Aleksandar • Vacić

iOS bits and pieces

RS.GetRows() considered harmful

Most of my professional work is done in ASP. And with ASP I built or helped build lots of different sites, including enterprise-level ones, where web server is constantly hit - like always has 300+ requests waiting with max possible number of requests executing. Over time, I followed what was being considered best practice and implemented these things.

One of those practices, probably the most outspoken is: use [GetRows()]( method of ADODB.Recordset and then work with created 2D array. It is quicker, faster, consumes less memory - more efficient in any way. I could not find a single trace of warning, no side-effects mentioned, nothing.

Thus in the latest project I do, I went all-GetRows. I eliminated all traces of RS.EOF and RS.MoveNext, and built huge amount of code using this technique. Initial testing showed greatly increased performances (3x and more) and it went live.

Soon after, the hellish weeks started.

What no one told you is that using GetRows heavily (and I mean heavily) fragments heap memory. So much, that after some time Oracle OLEDb provider or ADO (have no idea which) starts throwing cannot allocate memory messages with several garbage characters after it. When it will happen depends on how much users are attacking the web site. The more users - the very situation where you need high code speed - the quicker it spends the memory. I guess that after a while it gets into situation where there is no large enough memory block to read recordset into it and/or create an array out of it.

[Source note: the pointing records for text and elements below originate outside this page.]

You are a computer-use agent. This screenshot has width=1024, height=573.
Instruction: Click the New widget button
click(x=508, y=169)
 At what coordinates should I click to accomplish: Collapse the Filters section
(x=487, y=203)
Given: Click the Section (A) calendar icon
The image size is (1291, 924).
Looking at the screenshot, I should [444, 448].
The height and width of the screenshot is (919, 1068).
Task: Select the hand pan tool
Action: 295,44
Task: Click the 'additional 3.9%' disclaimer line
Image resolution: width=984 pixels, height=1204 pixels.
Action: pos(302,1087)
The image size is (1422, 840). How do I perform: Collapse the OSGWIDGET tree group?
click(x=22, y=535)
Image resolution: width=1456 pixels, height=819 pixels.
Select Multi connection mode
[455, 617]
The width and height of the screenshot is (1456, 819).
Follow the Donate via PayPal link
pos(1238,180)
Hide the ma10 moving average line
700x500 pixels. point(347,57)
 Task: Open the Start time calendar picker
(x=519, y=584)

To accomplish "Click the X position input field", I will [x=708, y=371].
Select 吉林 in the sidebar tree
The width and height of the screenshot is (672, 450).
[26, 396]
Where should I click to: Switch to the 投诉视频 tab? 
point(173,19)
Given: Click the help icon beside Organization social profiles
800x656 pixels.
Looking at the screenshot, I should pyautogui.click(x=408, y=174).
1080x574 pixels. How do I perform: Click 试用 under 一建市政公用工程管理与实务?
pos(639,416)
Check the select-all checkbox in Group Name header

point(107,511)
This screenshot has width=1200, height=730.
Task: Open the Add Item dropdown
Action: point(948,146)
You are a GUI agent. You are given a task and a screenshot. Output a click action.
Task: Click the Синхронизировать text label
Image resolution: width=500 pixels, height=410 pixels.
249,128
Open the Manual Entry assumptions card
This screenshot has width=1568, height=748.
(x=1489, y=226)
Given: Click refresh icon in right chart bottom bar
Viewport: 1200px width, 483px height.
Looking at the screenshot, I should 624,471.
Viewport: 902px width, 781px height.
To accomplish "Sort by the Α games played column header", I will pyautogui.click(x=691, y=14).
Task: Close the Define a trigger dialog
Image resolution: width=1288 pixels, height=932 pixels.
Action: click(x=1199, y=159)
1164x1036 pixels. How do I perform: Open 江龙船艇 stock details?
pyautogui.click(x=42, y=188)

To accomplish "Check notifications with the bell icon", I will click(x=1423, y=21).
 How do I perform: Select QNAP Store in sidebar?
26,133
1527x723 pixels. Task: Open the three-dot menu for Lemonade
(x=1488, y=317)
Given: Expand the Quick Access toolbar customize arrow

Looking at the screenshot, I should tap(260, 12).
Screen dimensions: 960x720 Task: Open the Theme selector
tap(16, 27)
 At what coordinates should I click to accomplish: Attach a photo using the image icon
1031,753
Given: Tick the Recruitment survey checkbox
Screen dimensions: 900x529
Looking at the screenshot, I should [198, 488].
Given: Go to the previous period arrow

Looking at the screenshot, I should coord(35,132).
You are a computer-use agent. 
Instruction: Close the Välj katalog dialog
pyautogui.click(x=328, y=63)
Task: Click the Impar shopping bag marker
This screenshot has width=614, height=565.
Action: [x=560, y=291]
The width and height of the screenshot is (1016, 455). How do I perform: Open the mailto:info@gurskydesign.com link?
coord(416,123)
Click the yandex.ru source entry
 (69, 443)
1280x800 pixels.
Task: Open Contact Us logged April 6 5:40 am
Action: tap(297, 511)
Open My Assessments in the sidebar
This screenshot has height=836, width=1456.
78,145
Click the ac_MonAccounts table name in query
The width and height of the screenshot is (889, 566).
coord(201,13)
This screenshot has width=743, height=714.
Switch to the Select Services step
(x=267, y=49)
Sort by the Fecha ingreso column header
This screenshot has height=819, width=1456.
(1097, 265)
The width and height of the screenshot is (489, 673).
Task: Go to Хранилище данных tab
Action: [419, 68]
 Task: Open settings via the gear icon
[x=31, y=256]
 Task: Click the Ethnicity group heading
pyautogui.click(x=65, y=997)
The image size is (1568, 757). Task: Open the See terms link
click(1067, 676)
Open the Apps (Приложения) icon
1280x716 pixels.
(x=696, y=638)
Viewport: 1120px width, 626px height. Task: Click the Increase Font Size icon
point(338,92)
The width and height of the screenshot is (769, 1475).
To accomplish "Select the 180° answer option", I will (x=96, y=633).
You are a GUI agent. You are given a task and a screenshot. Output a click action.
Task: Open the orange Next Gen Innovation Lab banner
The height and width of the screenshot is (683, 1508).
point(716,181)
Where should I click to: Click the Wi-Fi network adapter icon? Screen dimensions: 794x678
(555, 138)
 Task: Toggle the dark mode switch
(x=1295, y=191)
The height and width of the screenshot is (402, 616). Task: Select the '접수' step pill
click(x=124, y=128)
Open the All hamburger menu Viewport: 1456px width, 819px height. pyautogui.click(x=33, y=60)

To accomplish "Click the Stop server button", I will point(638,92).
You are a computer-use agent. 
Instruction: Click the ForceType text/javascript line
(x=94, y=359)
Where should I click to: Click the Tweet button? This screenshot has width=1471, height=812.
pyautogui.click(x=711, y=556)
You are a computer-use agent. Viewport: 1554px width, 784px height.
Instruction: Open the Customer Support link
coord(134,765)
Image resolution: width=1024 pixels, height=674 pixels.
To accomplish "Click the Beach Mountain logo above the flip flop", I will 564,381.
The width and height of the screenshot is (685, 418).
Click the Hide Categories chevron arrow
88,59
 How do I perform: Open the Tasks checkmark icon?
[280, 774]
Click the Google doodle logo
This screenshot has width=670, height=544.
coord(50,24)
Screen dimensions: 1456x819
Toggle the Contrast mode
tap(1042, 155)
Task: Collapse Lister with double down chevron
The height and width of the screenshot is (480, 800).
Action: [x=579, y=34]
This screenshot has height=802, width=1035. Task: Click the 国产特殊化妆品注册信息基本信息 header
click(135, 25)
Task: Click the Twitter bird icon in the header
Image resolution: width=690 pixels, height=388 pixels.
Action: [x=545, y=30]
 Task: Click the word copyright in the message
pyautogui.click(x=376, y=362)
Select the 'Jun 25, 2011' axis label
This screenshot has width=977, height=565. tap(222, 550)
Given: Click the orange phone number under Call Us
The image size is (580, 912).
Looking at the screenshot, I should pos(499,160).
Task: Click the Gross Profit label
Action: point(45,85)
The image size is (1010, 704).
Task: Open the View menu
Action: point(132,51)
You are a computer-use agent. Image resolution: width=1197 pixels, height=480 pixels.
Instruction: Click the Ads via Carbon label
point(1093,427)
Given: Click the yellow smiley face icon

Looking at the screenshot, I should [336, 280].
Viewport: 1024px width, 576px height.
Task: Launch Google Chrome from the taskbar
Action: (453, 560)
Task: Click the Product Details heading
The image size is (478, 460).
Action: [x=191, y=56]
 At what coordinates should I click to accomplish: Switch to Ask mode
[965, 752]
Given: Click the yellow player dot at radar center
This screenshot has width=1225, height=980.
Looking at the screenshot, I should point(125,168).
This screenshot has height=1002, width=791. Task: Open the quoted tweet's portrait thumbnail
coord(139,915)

CPU is always close to 100% due to heavy load. Maybe there is no free CPU time at all for memory management…

I’m totally stumped with this and have no idea what to do with it. I spent weeks rearranging the code to minimize the array allocation and only managed to postpone the problem point.

Have anyone built ASP site that gets constantly hit and uses GetRows() or generally uses lots of large arrays? Have anyone encountered this at all?

Moving to .NET is not an option in anything that resembles near future. I’m stuck with this and must solve it somehow; the only option I see now is to return to Recordset processing.